Yes, the literal definition of sufficient is "to meet the need". FDA means it in this sense. They never say "exceeds the need" or "knocks it out of the park". You only need to meet a need or requirement, never exceed it or be measured on how much you exceeded it by. Others, like insurers might care but the FDA does not.
So why then qualify with appears? In the case of, say an standard operating procedure, which has changed to address some non-compliance to regulations (cGMP/QSR) or it causing faulty product to be produced, they might review a change to procedure and state it appears sufficient to address XYZ. They can never state it will eliminate the production of a non-compliant product forever but it appears to address their concern based on available information eg root cause analysis based on statistics available of non-compliance. When it comes to MSB's feedback on clinical data; new assay, change in FDA policy, new FDA management or whatever the outstanding issues were which did not allow GVHD001 to be considered an adequate and well controlled trial, then all they can state prior to submission for final and formal evaluation, is it appears sufficient. If they state it is sufficient then they have accepted the data prior to formal review, which is not possible due to legal and process requirements. Another alternative would have been "it does not appear sufficient" which I think has been their base case since CRL No.1 (and prior).

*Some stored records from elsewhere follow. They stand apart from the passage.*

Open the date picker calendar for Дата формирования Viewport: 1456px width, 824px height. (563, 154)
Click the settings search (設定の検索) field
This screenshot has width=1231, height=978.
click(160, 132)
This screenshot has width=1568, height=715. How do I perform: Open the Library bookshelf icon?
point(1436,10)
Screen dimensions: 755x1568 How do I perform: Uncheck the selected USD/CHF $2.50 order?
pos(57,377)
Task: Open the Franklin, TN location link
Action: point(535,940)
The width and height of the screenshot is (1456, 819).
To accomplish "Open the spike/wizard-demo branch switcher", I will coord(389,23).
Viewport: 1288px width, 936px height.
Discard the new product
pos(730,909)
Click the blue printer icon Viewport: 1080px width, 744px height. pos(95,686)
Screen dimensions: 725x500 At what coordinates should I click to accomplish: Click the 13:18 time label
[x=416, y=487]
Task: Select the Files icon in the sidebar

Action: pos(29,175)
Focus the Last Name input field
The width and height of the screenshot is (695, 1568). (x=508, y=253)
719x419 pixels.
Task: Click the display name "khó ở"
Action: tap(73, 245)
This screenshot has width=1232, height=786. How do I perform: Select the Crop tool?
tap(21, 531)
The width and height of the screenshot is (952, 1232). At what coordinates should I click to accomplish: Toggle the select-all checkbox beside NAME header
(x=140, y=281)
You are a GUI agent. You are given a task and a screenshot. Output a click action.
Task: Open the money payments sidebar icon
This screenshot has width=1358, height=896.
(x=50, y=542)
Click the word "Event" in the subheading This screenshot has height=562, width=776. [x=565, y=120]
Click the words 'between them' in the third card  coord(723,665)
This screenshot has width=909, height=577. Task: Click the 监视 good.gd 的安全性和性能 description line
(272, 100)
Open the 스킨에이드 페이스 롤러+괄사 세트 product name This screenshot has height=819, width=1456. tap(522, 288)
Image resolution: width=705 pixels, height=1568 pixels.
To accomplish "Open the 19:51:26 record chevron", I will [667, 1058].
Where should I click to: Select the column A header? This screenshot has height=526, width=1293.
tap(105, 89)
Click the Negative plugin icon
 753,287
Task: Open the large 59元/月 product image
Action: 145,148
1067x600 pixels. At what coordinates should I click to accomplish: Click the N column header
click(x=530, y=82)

So, this is why the market jumped on the announcement on March 26 whilst those less in the know here debated the language in ignorance of FDA terminology/protocols. It's a green light. Does not mean FDA can't knock it back after submission but they would need to find new evidence/data which they have not seen to date. I do not believe this would be likely since they have been working closely with the FDA and its review team for 4 years since the CRL. Whatever triggered their change in stance was significant because Mesoblast had already committed to the Adult trial pathway. Its not like the office lady checked out the new data and though it appeared sufficient. It was the reviewers/team who had been dealing with GVHD001 for 4 years and more.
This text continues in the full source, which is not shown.